→ EXCERTO:

——

A Amnistia Internacional-Portugal alertou esta sexta-feira que há famílias do bairro do 2.º Torrão, na Trafaria, no concelho de Almada, que estão a ser notificadas para sair das suas casas sem que haja uma proposta de realojamento.

Num comunicado hoje divulgado, a Amnistia Internacional explica que foi estipulado que hoje era a data limite para muitas famílias saírem das casas onde vivem e considera que no processo há um ausência de comunicação clara e transparente por parte da Câmara Municipal de Almada (CMA).

“A incerteza sobre o futuro, a ausência de uma comunicação clara e transparente pela Câmara Municipal de Almada e a falta de opções têm deixado estas pessoas sujeitas a grande pressão, por receio de perder a sua casa sem um sítio para onde irem”, refere a Amnistia adiantando que tem vindo a acompanhar a situação vivida no Bairro do Segundo Torrão, freguesia de Trafaria, concelho de Almada, no distrito de Setúbal.

——

→ DADOS FORNECIDOS:
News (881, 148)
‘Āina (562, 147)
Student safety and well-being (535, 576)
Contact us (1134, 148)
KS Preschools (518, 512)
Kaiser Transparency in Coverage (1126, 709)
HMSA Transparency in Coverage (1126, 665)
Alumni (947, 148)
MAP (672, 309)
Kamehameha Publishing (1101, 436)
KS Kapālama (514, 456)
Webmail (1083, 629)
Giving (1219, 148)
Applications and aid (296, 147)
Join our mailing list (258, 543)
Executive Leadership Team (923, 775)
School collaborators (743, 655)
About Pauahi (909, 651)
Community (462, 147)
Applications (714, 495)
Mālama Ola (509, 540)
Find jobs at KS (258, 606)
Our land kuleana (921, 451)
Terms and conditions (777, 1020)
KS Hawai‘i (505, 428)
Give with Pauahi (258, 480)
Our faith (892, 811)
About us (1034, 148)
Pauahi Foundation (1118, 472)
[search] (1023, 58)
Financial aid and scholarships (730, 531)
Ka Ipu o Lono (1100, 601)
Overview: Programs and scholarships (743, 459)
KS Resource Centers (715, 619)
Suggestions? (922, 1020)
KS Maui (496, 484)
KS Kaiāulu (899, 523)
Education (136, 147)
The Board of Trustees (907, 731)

——

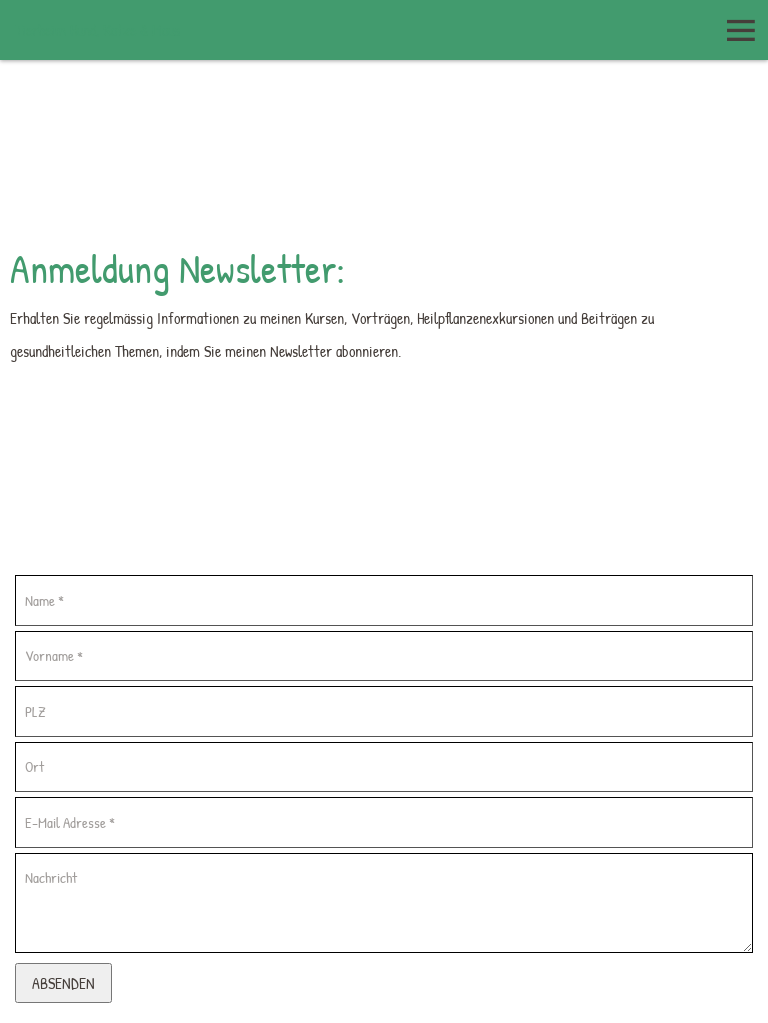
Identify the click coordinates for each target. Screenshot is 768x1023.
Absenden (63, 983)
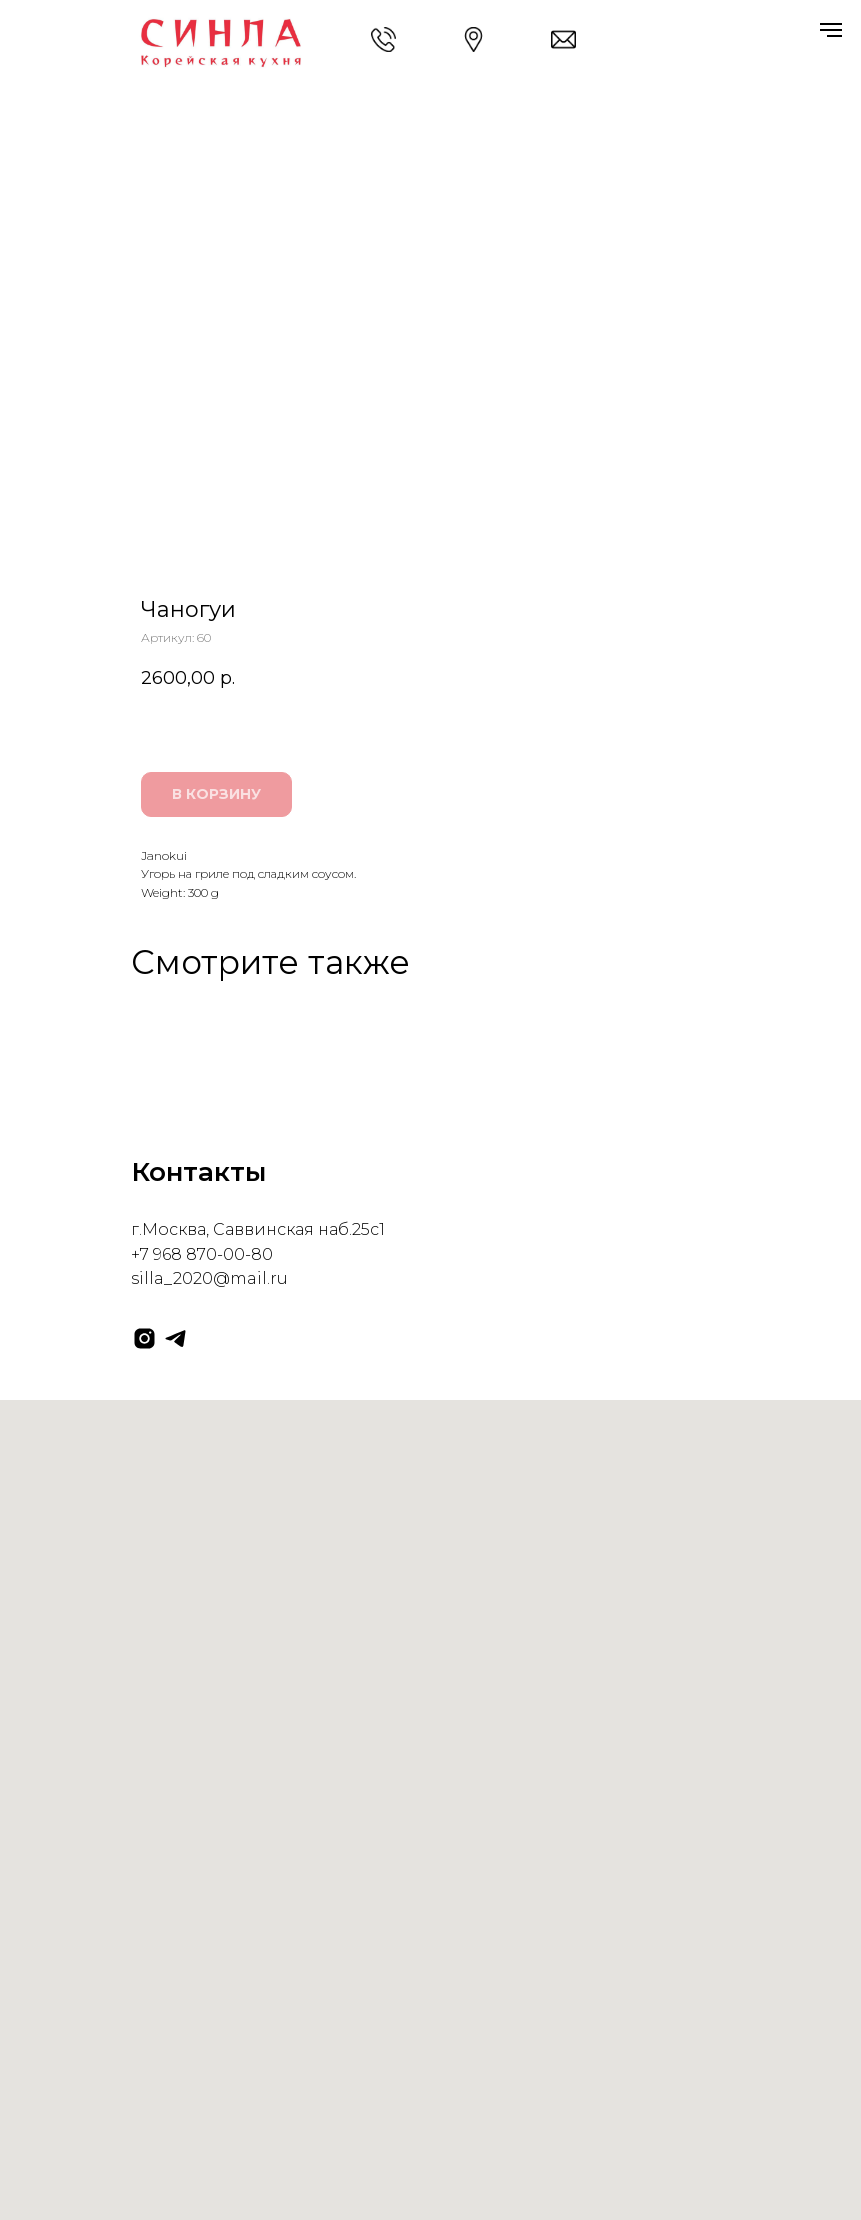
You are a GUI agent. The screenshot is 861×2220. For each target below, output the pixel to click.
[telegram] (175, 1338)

——

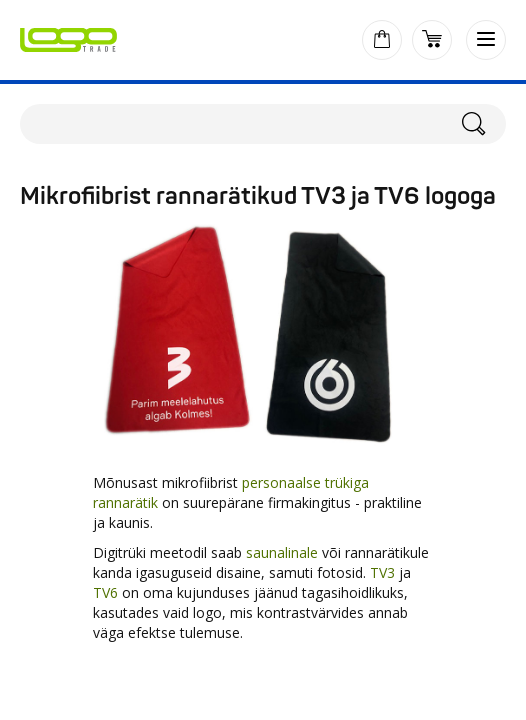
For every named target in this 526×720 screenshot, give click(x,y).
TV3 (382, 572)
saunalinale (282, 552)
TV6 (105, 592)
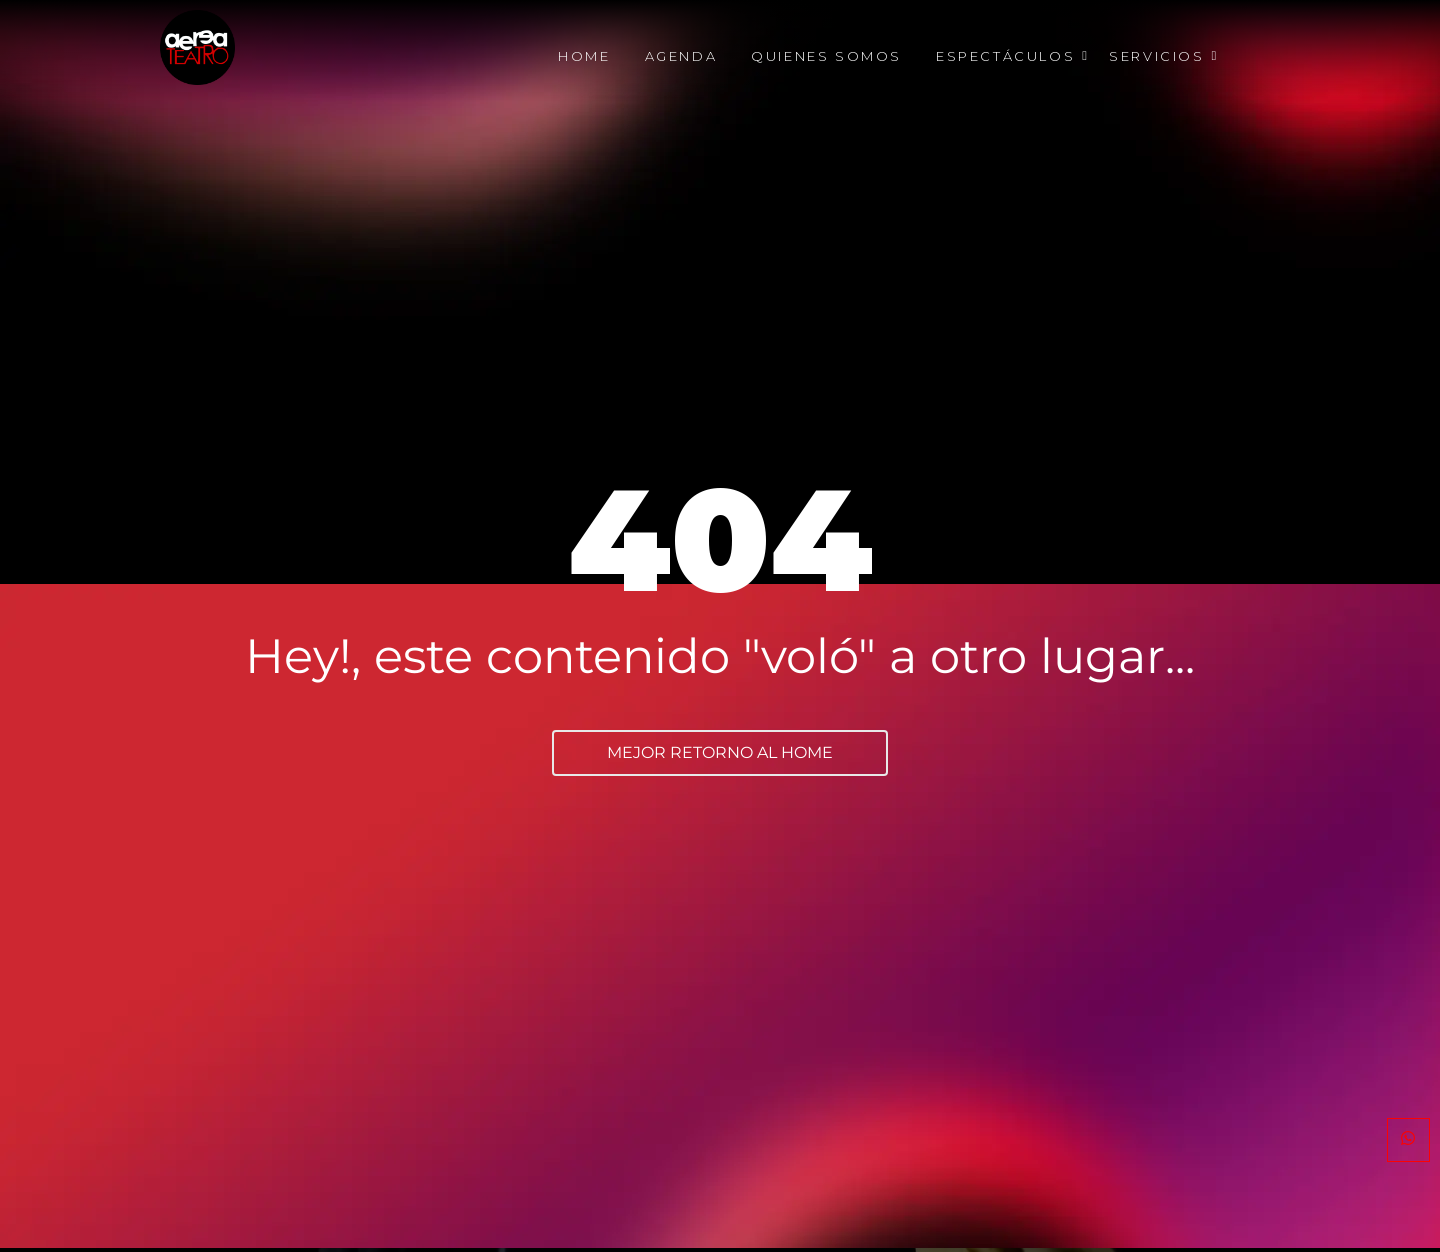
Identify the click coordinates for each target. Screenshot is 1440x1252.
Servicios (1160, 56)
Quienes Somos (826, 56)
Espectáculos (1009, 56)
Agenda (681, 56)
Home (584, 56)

——

→ PROBLEMA PROPOSTO A: De acordo com o excerto, em que freguesia se situa o Bairro do Segundo Torrão?
→ PROBLEMA PROPOSTO B: Devolva todo o trecho do excerto, desde "A Amnistia Internacional-Portugal" até "proposta de realojamento.".
As linhas apresentadas provêm de uma fonte distinta da do excerto.

→ RESULTADO ESPERADO A: Na freguesia de Trafaria.

→ RESULTADO ESPERADO B:
A Amnistia Internacional-Portugal alertou esta sexta-feira que há famílias do bairro do 2.º Torrão, na Trafaria, no concelho de Almada, que estão a ser notificadas para sair das suas casas sem que haja uma proposta de realojamento.